The constitution of India states that India And Bharat are the official names of the Republic Of India. Hindustan is another name of the country. But have you ever wondered how India got its name?
Who Gave The Name India?
The origin of the word India comes from the Sanskrit word Sindhu meaning a large body of water, sea, or ocean. In old Persian, the ‘S’ sound in Sanskrit becomes an ‘H’ sound.
The first civilization in the subcontinent flourished along the river Indus. The Indus valley civilization or the Harappan civilization was spread from today’s northeast Afghanistan, through much of Pakistan, and into northwestern India.
About 2500 years ago, Harappans had trade relations with another ancient civilization of that time, Mesopotamia. Mesopotamia civilization was spanned across present-day Iraq and parts of Iran, Turkey, Syria, and Kuwait.
The Iranians and the Greeks(people from Greece) who came through the northwest were familiar with the Indus river. They called the river Hindos or the Indos. India was the name given to the land east of the river.
Although India got its name from the Indus river, it currently mainly flows through Pakistan.

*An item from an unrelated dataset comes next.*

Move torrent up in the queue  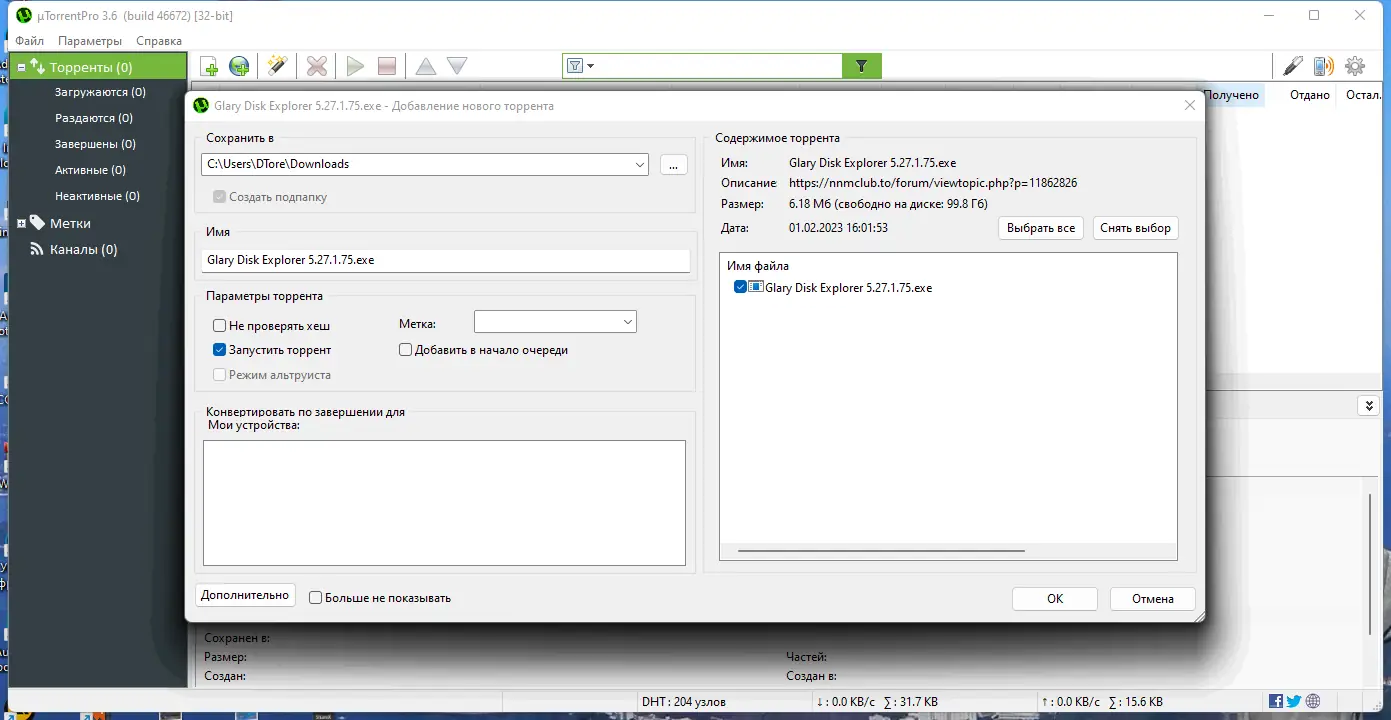(425, 65)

How Did India Get Its Name, Bharat?
The meaning of the term Bharata in Sanskrit means one who is engaged in the search for knowledge. The phrase was originally used in Rigveda, the oldest Sanskrit literature dating back roughly 3500 years.

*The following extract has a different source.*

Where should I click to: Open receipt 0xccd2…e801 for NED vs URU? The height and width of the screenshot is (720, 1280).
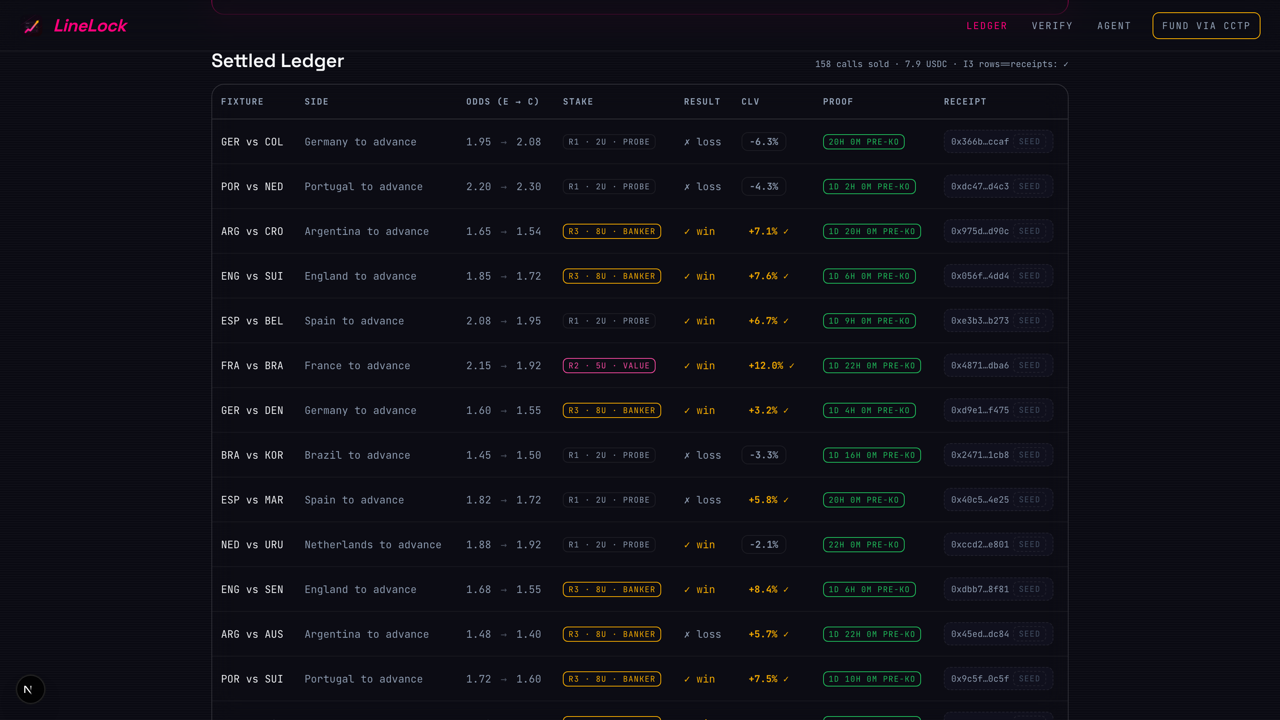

The country is named Bharatavarsha after Bharata, Rishabha’s son, according to the Skanda Purana. He was a Kshatriya born in Ikshvaku Dynasty(Solar Dynasty or Suryavanshi).
As per Jain Cosmology, Bharata was the first chakravartin (universal emperor) of the present half-time cycle. He is supposed to have conquered each of the world’s six continents. His father Rishabhanatha was the first Tirthankara of Jainism.

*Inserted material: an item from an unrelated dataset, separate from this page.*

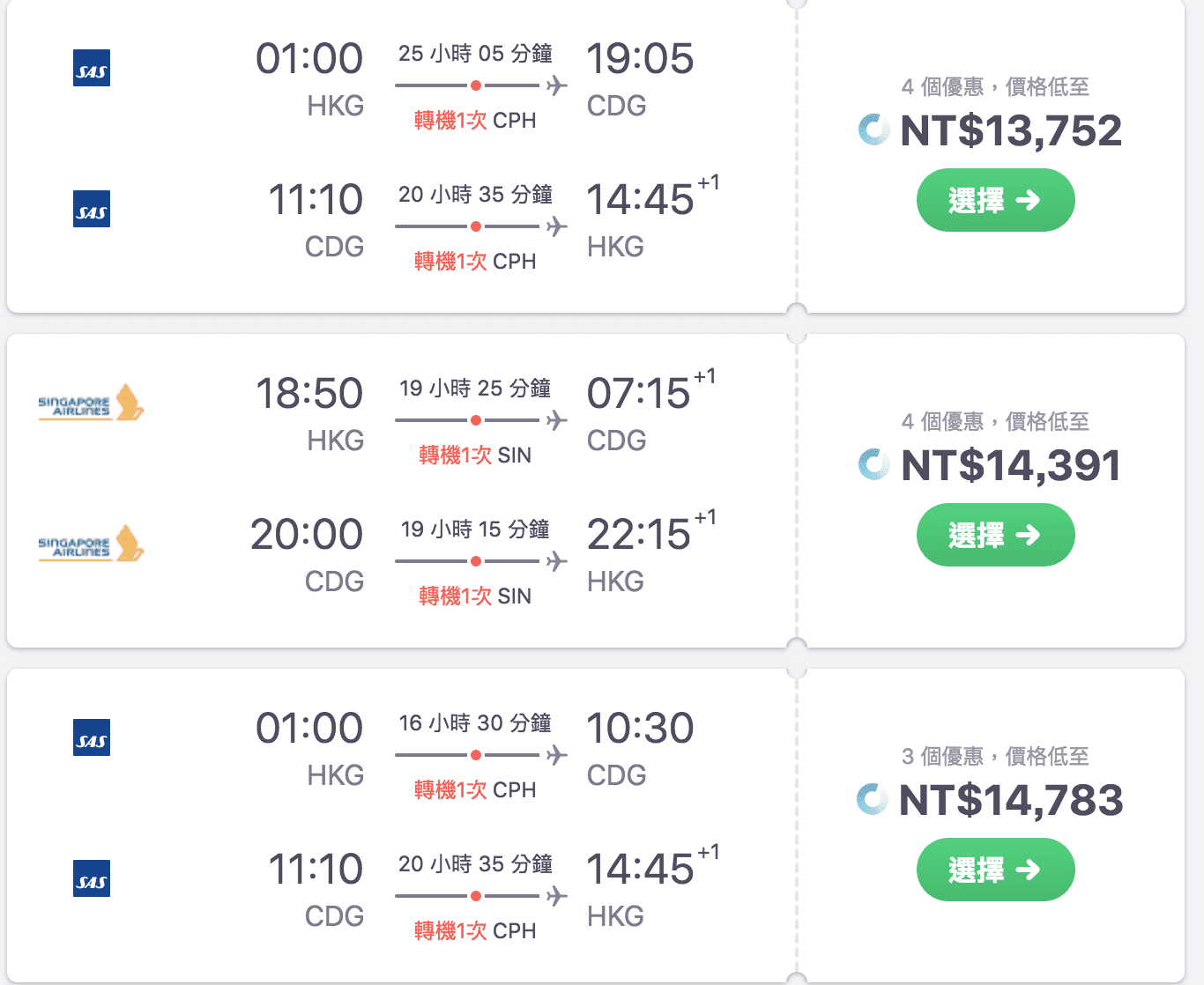This screenshot has width=1204, height=985.
Task: Click the airplane icon beside 22:15 arrival
Action: tap(556, 560)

Lord Rama also belonged to this dynasty.
According to the Mahabharata, the Bharatvarsha name was given in honor of king Bharata Chakravarti. The Bharata Dynasty was founded by Bharata, who was an ancestor of the Pandavas and Kauravas. He was the son of Hastinapur’s King Dushyanta and Queen Sakuntala. Also, a Kshatriya Varna descendent. Bharata had conquered all of Greater India and unified it into one political entity known as Bharatvarsha.
How India Got Its Name Hindustan?
The name Hindu, like the phrase India, comes from the Indus River. Arabs and Iranians used it to refer to people who resided east of the river, and their cultural customs, which included religious beliefs. The Arabic word Hind was famously adapted as the canonical form Al-Hind for India.
In the thirteenth century, a Persian chronicler Minhaj-i-Siraj had used the term Hindustan. He used the word in a political sense to refer to the areas of Punjab, Haryana, and the lands between the Ganga and the Yamuna that were part of the Delhi Sultan’s dominions. South India, on the other hand, was never included in the term.
Fourteenth-century poet Amir Khusrau had also used the word, Hind.
In the early sixteenth century, Mughal emperor Babur adopted the term Hindustan to describe the subcontinent’s landscape, fauna, and culture.